Viktor Astafyev was born in the village of Ovsyanka, Krasnoyarsk Krai on the bank of the Yenisei river. His father, Pyotr Pavlovich Astafyev, was a son of a relatively rich mill-owner (a part-time hunter who most of his time though spent at home), mother Lydia Ilyinichna Astafyeva (née Potylitsyna) came from a peasant family. In his 2000 autobiography Viktor Astafyev remembered his father's household as a place where men, led by grandfather Pavel Yakovlevich, were on continuous binge, while all the work was being organized and done by two women, Lydia and her mother-in-law, Maria Osipova, Pavel Yakovlevich's young second wife.
In 1931 two tragedies struck.
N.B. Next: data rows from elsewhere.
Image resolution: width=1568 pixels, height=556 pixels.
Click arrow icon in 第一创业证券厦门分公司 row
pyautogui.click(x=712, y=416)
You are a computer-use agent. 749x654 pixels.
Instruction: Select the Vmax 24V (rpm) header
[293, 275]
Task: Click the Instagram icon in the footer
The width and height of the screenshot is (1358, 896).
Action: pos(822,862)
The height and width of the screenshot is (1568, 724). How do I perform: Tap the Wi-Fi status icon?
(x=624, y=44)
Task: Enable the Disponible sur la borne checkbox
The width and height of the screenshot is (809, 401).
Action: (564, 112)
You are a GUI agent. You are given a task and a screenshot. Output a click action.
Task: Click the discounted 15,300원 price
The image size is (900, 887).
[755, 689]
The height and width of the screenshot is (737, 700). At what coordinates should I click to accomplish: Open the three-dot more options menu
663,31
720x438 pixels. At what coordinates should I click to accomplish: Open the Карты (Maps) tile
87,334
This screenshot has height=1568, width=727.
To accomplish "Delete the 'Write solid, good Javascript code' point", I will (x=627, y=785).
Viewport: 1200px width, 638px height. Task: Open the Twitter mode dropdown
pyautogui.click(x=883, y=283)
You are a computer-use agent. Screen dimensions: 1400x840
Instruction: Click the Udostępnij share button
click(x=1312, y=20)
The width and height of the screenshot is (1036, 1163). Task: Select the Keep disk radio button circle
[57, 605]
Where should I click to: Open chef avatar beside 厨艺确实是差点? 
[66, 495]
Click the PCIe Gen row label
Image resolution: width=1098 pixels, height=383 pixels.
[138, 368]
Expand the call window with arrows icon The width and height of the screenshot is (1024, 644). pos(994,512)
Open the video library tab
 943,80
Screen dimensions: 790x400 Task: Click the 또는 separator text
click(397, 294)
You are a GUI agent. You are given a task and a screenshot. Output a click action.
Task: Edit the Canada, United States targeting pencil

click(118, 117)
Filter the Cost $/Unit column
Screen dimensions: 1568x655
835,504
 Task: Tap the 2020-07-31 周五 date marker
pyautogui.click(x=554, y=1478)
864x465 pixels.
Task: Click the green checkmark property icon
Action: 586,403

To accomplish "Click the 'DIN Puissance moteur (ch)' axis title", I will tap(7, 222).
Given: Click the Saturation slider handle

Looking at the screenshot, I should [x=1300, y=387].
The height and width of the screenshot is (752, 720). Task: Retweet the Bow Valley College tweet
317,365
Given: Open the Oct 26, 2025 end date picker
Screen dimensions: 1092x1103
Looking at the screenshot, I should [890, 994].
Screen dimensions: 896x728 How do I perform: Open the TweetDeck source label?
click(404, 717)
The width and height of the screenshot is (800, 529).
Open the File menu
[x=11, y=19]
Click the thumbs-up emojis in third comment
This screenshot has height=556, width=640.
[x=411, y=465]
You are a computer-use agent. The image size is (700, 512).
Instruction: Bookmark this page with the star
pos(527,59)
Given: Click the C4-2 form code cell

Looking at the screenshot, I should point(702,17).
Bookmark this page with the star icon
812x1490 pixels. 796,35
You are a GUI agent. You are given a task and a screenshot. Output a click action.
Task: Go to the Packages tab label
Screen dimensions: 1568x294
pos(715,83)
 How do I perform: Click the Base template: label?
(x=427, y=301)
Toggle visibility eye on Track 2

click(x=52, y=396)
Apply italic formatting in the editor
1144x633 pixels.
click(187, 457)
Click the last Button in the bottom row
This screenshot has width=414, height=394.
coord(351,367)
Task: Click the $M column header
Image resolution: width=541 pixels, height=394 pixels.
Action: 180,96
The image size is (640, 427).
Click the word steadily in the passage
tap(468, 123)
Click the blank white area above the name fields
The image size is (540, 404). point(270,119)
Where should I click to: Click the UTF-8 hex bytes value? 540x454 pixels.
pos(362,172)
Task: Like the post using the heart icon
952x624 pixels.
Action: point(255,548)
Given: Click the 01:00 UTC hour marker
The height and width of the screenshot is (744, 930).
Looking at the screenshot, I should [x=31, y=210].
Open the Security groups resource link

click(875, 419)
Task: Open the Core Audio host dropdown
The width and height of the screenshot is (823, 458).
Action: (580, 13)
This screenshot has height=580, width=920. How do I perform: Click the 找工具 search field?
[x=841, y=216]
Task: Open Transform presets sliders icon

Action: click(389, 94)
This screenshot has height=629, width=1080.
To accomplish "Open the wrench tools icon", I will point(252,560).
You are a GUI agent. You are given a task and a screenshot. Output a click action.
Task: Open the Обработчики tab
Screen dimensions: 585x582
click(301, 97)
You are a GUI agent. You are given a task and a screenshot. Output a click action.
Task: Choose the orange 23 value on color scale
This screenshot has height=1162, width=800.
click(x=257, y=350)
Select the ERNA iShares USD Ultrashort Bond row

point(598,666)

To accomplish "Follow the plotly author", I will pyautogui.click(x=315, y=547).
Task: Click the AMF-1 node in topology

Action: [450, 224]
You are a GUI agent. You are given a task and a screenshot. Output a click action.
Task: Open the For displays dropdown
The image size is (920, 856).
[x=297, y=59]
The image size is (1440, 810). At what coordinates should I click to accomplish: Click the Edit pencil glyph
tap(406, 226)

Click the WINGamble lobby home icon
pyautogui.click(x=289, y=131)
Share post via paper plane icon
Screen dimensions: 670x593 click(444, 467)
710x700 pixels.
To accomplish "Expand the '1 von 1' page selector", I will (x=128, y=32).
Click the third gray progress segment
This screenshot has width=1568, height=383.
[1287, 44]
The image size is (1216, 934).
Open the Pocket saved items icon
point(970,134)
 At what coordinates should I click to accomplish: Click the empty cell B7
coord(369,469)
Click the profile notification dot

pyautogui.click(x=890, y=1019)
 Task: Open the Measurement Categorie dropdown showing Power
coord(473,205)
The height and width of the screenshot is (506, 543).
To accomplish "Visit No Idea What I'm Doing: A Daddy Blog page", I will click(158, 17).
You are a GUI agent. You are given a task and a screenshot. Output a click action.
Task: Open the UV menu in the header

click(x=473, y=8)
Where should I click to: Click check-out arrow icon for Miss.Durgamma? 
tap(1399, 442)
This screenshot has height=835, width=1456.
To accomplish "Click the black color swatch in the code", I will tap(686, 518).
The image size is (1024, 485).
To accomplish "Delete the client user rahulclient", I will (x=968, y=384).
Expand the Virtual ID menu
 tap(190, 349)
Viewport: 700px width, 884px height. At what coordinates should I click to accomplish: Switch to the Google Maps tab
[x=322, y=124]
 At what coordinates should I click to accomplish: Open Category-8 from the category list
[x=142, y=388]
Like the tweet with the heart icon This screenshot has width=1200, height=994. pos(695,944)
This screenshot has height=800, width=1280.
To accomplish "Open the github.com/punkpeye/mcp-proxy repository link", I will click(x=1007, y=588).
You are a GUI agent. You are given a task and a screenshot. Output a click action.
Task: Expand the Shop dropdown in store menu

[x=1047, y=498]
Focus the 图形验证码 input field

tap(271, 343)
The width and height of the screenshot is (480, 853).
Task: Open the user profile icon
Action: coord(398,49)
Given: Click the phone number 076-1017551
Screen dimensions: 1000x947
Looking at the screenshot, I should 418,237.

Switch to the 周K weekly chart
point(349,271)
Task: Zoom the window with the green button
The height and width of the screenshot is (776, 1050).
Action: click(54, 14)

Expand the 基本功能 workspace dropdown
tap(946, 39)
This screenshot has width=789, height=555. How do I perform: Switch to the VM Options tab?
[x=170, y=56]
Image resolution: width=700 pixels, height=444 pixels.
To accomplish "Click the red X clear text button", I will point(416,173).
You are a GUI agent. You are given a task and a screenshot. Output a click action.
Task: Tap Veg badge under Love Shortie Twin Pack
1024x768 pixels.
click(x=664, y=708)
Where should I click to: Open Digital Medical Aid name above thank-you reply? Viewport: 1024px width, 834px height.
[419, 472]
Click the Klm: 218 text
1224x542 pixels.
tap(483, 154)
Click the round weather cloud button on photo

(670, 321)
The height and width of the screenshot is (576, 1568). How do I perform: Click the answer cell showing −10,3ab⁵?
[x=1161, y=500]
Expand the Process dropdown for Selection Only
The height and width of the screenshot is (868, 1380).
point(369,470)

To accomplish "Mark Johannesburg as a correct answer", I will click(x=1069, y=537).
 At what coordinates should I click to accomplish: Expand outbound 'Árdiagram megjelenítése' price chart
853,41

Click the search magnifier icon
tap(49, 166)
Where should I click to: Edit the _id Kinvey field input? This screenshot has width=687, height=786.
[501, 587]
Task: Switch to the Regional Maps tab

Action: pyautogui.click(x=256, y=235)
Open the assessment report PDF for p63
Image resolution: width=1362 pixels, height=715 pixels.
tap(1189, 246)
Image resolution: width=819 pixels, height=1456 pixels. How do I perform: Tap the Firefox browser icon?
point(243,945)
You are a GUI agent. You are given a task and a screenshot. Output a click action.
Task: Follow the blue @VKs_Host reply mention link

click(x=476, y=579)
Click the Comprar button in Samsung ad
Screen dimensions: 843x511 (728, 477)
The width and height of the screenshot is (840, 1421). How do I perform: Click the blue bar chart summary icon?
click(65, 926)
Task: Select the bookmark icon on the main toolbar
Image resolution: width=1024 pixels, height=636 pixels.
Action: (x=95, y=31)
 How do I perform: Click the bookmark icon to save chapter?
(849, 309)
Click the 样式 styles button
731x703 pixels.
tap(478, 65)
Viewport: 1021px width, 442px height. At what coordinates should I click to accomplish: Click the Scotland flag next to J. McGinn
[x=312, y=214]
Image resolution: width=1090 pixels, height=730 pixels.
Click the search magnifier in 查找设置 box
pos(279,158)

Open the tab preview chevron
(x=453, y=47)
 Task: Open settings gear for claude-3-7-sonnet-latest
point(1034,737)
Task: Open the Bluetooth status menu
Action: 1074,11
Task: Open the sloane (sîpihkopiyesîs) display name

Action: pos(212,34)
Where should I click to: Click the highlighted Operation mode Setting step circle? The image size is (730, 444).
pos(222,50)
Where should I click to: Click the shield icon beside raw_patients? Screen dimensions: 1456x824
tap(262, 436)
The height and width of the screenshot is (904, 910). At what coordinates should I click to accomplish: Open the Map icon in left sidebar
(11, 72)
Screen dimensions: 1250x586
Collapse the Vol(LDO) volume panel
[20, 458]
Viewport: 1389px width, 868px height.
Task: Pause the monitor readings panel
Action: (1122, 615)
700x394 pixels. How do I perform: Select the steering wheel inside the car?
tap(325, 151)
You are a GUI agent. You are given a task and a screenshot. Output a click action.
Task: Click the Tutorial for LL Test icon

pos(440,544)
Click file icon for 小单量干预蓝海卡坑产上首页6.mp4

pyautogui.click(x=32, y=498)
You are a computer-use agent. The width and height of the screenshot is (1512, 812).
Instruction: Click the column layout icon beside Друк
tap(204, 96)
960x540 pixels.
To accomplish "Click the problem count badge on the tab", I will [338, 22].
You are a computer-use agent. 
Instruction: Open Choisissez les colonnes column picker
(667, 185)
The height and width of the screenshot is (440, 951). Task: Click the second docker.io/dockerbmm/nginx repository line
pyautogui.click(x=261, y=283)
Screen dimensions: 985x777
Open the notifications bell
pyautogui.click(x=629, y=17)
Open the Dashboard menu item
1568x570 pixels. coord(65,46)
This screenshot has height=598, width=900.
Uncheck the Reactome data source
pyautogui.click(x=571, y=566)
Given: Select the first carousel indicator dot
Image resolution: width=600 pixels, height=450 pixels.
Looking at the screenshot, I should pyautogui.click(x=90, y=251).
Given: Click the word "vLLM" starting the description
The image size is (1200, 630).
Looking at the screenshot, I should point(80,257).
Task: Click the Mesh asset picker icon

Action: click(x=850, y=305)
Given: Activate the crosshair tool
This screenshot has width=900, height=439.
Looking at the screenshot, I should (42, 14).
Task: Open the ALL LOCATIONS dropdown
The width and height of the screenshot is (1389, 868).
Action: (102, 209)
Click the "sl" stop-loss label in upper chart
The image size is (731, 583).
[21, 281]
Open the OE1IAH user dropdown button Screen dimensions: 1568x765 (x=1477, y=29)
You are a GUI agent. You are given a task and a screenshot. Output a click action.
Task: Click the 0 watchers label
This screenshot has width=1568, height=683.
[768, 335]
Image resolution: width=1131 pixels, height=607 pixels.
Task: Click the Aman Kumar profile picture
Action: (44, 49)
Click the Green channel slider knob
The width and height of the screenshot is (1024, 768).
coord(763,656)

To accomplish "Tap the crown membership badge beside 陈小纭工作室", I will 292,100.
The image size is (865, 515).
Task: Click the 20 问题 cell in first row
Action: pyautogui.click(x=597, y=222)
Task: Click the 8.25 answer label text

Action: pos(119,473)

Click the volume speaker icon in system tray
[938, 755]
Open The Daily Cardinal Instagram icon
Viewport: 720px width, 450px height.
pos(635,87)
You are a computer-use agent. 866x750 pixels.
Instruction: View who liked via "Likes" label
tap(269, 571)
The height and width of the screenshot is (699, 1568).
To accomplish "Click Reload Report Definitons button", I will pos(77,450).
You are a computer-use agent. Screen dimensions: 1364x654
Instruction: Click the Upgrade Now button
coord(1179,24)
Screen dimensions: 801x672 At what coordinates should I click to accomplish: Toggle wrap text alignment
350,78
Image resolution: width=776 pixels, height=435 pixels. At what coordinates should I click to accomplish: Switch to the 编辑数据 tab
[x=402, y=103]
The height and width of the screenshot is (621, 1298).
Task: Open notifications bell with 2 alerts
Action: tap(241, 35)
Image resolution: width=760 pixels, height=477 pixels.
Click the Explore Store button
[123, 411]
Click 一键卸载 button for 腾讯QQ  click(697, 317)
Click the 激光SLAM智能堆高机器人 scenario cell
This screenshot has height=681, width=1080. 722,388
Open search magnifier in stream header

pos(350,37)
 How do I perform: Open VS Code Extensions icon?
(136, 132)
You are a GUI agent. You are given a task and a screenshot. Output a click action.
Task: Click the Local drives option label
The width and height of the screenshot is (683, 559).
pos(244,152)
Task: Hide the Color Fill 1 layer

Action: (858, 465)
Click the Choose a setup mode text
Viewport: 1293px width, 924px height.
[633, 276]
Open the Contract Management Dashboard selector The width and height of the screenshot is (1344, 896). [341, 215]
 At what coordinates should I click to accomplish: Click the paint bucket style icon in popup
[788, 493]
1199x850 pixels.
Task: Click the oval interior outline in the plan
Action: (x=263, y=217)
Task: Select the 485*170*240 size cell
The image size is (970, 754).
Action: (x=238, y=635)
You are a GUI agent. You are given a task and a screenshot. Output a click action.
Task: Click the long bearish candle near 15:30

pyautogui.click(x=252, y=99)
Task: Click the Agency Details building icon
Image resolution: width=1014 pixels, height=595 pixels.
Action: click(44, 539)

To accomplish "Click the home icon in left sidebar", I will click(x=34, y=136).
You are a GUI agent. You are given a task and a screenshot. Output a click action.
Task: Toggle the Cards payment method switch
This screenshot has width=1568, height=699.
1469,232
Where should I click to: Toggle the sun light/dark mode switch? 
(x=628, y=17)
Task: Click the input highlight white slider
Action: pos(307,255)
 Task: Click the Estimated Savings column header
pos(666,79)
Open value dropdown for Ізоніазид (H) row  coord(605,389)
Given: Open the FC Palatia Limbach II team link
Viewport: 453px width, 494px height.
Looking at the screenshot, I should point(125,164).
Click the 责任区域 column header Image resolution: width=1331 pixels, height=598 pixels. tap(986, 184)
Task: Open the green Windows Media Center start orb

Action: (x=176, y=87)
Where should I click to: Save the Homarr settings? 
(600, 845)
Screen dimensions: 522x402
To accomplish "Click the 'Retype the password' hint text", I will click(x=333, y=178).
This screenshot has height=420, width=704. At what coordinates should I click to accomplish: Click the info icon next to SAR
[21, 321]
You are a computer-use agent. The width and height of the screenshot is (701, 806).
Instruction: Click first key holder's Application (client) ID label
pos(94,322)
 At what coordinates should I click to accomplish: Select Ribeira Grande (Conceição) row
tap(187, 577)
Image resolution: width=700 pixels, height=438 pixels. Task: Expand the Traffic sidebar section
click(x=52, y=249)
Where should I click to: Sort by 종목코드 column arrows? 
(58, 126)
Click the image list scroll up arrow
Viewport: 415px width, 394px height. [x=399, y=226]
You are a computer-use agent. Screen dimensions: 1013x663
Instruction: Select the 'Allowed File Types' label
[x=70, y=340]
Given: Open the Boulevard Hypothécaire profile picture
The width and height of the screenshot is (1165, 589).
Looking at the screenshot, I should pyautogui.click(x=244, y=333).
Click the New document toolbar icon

First Pyotr, Pavel and the latter's father (Astafyev grand-grandfather) Yakov Maximovich were arrested as part of the Dekulakization campaign and sent to a Siberian labour camp. In July 1931 Lydia Ilyinichna, Viktor's mother drowned in the Yenisey as the boat which she was rowing, carrying food to the Krasnoyarsk prison where her arrested husband was kept, got upturned. That year Pyotr Astafyev received 5 years of prison as an "Enemy of the people" and was sent to the infamous Belomorkanal building-site. Seven-year-old Viktor found himself in the house of Yekaterina Petrovna and Ilya Yevgrafovich Potylitsyns, his mother’s parents who gave the boy all their love and care. In 1932 he joined a local primary school. His life in the early 1930s Astafyev later described in his book of short stories The Last Respect (Posledny Poklon, 1968).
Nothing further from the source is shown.